* **Activity**
Go through the listing below and gather every line with the word "Collapse".

* **Input data**
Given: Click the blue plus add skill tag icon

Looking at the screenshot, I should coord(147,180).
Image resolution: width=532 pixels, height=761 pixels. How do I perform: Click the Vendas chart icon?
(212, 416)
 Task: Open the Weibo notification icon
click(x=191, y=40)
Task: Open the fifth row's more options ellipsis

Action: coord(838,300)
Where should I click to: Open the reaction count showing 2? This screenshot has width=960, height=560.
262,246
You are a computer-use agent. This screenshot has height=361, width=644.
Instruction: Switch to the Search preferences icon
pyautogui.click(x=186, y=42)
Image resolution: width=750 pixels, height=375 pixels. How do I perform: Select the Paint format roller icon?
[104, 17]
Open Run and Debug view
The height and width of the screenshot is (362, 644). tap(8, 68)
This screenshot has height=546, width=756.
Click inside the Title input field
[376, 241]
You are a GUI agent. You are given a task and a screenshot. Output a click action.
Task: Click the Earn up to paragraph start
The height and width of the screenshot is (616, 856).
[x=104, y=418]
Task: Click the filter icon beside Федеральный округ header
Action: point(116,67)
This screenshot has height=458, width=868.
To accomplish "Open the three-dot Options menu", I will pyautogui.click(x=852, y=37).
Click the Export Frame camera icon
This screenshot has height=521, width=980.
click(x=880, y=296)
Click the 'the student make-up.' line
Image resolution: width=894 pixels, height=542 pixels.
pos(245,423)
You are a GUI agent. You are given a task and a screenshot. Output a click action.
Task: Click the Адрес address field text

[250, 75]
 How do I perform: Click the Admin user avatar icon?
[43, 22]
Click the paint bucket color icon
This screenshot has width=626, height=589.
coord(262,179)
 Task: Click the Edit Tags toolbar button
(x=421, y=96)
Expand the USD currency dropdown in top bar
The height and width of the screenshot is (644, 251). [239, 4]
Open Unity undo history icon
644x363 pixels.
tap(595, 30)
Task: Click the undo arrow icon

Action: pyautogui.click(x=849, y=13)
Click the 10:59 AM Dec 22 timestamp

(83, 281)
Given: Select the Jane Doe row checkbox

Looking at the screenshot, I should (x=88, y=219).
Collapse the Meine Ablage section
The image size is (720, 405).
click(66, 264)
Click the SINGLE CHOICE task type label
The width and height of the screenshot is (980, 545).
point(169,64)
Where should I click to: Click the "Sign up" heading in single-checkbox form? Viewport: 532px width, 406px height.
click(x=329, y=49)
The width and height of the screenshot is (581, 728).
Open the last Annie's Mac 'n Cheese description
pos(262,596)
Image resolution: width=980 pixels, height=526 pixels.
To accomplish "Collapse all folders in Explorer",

* **Solved problem**
Collapse the Meine Ablage section
To accomplish "Collapse all folders in Explorer",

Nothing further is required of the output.